Compulsivo sexual, interpretado por Michael Fassbender, Brandon é uma das figuras mais intrigantes e atormentadas do cinema recente. Apesar disso, a vida de Brandon prossegue normalmente. É bem sucedido em seu emprego, é bonito e tem dinheiro. As coisas se complicam mesmo quando sua irmã, Sissy (Carey Mulligan) aparece no meio da noite no apartamento dele, pedindo para ficar por alguns dias. Sissy é depressiva e tem variações de humor – uma pessoa problemática em vários aspectos, como o irmão. A presença dela o perturba, de maneiras que nós, o público, apenas podemos imaginar – e o conflito entre os dois leva o vício de Brandon a fugir do controle.
O olhar clínico e frio de McQueen, sem julgamentos, também contribui para o impacto de “Shame”. A abordagem do diretor é feita para causar desconforto, com longas tomadas, enquadramentos estranhos (uma discussão entre Brandon e Sissy, por exemplo, é filmada por trás, enquadrando as nucas dos atores) e movimentos de câmera muito bem estudados. A fotografia em tons frios e o trabalho sonoro seguem essa mesma filosofia. A cena do jantar é emblemática: Brandon, numa tentativa de estabelecer um relacionamento normal, aceita jantar com uma colega de trabalho. A conversa do casal é filmada num longo take, no qual a câmera se aproxima lentamente da mesa, e o desconforto do protagonista é ressaltado pelo movimento da câmera – ele parece totalmente desinteressado em tentar estabelecer uma conexão com alguém. Outro momento brilhantemente filmado ocorre num clube noturno, quando Sissy interpreta de maneira triste a canção “New York, New York”, e é assistida por Brandon e um amigo.

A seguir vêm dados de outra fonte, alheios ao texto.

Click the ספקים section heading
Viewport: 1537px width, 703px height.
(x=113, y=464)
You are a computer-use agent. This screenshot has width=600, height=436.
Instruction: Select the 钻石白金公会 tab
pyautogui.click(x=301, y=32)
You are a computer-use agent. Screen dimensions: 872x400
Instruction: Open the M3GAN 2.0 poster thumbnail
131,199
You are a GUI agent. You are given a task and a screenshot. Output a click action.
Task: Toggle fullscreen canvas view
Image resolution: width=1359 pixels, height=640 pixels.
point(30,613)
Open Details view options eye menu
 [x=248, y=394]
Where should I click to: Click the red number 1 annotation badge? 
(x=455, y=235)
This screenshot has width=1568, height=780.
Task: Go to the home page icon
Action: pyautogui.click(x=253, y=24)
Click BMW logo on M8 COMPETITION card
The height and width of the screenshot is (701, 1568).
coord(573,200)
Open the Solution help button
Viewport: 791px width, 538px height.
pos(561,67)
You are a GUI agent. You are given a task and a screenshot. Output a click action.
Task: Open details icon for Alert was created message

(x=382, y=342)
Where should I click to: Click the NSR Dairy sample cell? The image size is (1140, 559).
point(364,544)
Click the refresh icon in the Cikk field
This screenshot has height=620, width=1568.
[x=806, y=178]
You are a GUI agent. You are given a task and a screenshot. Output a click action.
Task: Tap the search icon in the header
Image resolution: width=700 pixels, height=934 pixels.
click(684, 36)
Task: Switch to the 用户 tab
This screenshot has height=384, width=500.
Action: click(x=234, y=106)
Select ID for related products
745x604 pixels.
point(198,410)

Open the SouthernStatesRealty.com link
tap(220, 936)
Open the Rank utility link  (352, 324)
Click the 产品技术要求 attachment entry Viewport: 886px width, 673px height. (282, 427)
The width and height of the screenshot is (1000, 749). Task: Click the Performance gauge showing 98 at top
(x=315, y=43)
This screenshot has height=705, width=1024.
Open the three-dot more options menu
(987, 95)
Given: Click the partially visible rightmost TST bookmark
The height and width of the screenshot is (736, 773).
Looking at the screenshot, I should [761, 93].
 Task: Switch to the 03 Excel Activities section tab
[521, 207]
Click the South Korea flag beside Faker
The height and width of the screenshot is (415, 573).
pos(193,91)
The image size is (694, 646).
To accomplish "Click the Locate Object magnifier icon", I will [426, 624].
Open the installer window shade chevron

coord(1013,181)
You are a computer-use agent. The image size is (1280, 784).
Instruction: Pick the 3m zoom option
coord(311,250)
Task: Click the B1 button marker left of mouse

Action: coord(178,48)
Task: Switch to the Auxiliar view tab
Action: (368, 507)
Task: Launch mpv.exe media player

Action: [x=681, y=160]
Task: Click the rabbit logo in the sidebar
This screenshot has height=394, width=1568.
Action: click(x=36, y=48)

Toda essa proficiência técnica está a serviço do drama do protagonista. A “vergonha” do título original em inglês é experimentada por Brandon, já que Steve McQueen deixa os julgamentos morais para o espectador. “Shame” é uma experiência cinematográfica impressionante e, graças à atuação de Michael Fassbender, também comovente. É um olhar sem retoques ou enfeites sobre a humanidade, e sobre até onde podemos ir para fugir de sentimentos verdadeiros e destruir a nós mesmos.